The problem is that “evidence available to us” is vast. We are incapable of using all of it to update our models of the world. We necessarily select evidence to be used for updating—and herein lies the problem.
Unless your process of selecting evidence for updating is explicit, transparent, and understood, you run a very high risk of falling prey to some variety of selection bias. And if the evidence you picked is biased, so would be your model.
There is a well-known result of an experiment which asks people to name some random numbers. To the surprise of no one at LW, the numbers people name are not very random. In exactly the same way you may think that you’re updating on a randomly selected pieces of evidence and that the randomness should protect your from bias. I am afraid that doesn’t work.
I would update on evidence which I have reason to believe is representative. Updating on cherry-picked (even unconsciously) examples is worse than useless.
Ok, so I have to put more work in to externalizing my intuitions, which will probably take dozens of blog posts. It’s not as though I haven’t considered your points: again, I’ve thought about these things for 10,000+ hours :-). Thanks for helping me to understand where you’re coming from.
I’m a bit confused about the point that you are trying to make here. As far as I can see there is nothing in this about social class in the traditional meaning of the phrase. It’s about your view that people who study quantitative subjects (rather than poor benighted arts students like me) do better in “business”, make more money, and become more successful.

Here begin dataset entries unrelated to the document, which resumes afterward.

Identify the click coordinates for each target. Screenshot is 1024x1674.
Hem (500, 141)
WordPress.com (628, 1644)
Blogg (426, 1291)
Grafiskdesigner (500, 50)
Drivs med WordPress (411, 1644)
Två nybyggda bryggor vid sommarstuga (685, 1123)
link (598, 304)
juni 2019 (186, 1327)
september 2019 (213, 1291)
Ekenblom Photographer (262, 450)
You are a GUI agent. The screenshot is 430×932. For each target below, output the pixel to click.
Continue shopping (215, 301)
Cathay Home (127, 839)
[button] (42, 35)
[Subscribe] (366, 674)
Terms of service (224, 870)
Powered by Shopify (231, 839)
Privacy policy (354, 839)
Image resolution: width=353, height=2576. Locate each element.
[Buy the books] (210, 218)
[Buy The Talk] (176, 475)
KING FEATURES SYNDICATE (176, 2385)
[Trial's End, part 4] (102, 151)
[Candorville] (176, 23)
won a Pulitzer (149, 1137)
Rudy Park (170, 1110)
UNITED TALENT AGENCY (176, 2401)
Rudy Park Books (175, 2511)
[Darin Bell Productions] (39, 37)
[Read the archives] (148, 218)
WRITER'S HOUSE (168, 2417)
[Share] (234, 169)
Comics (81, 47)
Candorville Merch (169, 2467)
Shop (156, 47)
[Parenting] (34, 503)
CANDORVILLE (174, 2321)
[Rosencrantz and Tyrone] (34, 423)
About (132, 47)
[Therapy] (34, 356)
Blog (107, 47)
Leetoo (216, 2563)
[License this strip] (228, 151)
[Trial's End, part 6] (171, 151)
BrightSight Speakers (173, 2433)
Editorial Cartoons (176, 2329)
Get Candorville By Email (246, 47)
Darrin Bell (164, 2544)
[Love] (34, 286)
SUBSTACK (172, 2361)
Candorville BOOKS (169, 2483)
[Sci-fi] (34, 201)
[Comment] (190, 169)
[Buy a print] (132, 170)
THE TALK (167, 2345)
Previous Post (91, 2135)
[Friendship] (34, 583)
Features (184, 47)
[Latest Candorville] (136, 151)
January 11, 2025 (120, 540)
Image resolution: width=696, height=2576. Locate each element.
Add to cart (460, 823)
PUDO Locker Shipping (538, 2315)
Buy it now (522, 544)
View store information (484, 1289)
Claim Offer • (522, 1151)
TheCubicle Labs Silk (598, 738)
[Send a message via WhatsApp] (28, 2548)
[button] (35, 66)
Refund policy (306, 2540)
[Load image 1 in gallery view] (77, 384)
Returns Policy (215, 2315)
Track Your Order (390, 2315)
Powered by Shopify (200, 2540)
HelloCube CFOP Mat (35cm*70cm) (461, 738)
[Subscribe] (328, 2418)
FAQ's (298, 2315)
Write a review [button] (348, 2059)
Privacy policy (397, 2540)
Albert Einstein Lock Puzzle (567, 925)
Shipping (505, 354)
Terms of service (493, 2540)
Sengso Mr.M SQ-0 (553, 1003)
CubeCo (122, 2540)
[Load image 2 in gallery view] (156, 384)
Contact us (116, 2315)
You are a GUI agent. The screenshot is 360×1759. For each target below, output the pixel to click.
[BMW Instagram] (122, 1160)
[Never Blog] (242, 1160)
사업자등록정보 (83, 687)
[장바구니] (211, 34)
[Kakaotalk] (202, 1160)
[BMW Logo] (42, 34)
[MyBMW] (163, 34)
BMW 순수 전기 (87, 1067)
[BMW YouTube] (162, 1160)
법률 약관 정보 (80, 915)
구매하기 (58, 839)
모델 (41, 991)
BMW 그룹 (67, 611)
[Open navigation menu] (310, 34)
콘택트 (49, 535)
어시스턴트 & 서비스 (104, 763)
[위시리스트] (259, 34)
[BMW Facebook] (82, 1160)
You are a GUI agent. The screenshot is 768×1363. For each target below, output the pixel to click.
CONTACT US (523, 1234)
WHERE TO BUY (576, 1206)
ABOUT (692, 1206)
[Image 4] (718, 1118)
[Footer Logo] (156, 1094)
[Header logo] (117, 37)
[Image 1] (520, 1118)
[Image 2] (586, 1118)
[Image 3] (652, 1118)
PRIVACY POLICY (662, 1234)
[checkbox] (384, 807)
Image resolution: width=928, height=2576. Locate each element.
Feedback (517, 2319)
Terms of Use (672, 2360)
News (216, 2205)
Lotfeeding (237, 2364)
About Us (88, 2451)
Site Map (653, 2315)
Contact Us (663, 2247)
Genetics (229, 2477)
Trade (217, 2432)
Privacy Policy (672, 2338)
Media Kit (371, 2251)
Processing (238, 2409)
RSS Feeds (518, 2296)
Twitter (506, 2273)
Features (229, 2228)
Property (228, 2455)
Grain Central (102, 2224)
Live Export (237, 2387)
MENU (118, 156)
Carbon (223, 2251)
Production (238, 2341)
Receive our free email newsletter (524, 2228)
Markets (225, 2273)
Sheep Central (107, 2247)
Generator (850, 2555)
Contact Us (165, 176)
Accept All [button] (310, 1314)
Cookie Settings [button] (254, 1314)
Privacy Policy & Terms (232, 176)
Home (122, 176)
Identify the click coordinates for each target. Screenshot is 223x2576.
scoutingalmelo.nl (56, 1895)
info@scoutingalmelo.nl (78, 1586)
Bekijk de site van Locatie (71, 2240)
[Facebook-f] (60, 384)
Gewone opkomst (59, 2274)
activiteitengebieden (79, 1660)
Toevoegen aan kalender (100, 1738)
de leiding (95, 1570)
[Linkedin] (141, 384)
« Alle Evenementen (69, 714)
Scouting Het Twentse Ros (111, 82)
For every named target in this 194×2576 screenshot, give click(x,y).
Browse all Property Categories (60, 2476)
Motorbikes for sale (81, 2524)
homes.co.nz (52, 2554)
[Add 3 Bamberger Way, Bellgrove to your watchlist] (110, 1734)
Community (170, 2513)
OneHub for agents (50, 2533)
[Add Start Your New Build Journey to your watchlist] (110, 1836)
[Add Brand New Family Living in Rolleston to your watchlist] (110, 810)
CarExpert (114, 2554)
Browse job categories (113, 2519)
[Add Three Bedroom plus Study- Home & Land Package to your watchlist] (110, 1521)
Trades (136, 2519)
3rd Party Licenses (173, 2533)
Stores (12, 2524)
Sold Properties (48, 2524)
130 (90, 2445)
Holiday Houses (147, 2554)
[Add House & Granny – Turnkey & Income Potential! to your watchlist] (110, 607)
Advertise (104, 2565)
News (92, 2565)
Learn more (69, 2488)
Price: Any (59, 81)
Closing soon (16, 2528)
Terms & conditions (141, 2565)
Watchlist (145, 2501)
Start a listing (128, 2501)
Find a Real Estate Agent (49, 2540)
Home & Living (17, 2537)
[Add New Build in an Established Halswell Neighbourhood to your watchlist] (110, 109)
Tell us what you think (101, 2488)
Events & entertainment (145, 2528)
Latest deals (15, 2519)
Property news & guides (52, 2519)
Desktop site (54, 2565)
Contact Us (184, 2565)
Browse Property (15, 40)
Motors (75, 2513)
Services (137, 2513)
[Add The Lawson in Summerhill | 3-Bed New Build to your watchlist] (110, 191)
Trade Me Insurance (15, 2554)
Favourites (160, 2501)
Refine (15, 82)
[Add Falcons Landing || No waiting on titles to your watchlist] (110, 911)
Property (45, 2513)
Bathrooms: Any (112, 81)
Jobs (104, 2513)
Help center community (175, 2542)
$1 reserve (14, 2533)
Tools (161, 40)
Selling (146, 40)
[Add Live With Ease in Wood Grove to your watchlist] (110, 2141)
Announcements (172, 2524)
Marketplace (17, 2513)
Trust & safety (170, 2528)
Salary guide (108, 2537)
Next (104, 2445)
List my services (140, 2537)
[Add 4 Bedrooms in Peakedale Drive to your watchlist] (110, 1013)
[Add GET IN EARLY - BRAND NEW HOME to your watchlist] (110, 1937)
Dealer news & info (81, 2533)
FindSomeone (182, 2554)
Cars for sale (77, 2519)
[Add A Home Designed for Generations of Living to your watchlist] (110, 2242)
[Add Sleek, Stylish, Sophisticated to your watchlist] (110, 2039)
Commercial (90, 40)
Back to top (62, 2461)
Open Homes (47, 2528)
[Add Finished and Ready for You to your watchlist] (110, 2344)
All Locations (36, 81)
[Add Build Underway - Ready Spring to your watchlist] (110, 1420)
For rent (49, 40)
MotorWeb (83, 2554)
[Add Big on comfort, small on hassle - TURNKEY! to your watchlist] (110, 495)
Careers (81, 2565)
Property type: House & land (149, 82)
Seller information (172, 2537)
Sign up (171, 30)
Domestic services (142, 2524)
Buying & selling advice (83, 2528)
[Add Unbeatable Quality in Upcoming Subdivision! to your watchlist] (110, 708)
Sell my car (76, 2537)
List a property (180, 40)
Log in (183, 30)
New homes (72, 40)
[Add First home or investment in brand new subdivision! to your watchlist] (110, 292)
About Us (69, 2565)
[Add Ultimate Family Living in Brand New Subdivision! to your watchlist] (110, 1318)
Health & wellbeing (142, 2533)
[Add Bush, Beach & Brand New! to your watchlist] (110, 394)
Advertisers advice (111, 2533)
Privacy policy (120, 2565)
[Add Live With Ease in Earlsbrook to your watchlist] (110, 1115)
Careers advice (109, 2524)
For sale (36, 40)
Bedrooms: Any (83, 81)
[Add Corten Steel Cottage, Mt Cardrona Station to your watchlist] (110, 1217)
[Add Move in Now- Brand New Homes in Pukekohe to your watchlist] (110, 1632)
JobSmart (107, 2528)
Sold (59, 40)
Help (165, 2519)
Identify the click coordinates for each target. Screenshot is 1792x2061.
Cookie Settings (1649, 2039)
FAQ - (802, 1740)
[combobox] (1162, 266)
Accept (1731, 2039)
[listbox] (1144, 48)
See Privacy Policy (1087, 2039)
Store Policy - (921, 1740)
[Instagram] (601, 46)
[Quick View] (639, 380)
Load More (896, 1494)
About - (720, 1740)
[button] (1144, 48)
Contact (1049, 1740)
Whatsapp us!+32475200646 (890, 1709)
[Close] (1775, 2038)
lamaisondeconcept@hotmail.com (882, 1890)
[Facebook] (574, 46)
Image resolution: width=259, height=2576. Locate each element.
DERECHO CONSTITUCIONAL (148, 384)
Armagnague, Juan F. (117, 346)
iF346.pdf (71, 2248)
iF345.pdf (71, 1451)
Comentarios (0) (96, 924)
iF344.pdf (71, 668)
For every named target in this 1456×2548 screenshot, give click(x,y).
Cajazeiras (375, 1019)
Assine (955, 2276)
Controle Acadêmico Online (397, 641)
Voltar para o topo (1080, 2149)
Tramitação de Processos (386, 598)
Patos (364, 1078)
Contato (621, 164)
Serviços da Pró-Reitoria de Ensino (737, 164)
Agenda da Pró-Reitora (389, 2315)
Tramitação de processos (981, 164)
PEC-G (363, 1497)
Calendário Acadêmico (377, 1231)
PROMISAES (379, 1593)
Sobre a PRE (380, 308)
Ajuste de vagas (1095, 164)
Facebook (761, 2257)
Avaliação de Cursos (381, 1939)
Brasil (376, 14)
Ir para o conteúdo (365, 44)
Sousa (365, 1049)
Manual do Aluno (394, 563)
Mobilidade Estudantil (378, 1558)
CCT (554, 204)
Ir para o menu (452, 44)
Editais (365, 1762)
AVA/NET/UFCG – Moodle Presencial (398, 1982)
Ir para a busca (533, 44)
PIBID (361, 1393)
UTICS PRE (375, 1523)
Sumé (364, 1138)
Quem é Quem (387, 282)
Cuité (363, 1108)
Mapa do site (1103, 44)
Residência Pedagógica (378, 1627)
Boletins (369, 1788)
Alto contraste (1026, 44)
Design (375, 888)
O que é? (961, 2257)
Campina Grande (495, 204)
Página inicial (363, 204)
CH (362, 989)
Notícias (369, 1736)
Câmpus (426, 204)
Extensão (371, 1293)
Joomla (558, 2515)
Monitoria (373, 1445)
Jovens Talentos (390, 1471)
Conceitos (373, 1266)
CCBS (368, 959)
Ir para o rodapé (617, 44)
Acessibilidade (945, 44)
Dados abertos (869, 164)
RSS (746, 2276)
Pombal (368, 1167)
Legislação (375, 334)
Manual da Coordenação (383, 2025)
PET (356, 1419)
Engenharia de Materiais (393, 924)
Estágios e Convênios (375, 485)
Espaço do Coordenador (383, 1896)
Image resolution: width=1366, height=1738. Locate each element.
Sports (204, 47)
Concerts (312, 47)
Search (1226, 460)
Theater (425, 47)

You’ve cited some examples of people who, it is undeniable, are successful, but who also happen to fit your argument. But equally there are many successful businesspeople who did not study maths/CS/physics (John Paulson, hedge fund manager, started NYU doing film studies) and there are many examples of people with qualifications that you would probably argue show them to be intellectually gifted, who have completely failed in business (the example par excellence here is Long Term Capital Management, stuffed full of PhDs from top schools).
A key in this whole discussion is to define success. If you are just using money to keep score, then consider Tom Cruise, who didn’t attend any university and is worth around half a bill.
If only there were some way of quantifying this.
nice link
I’m not making a point. I do have responses to some of what you say, which I’ll be writing about later.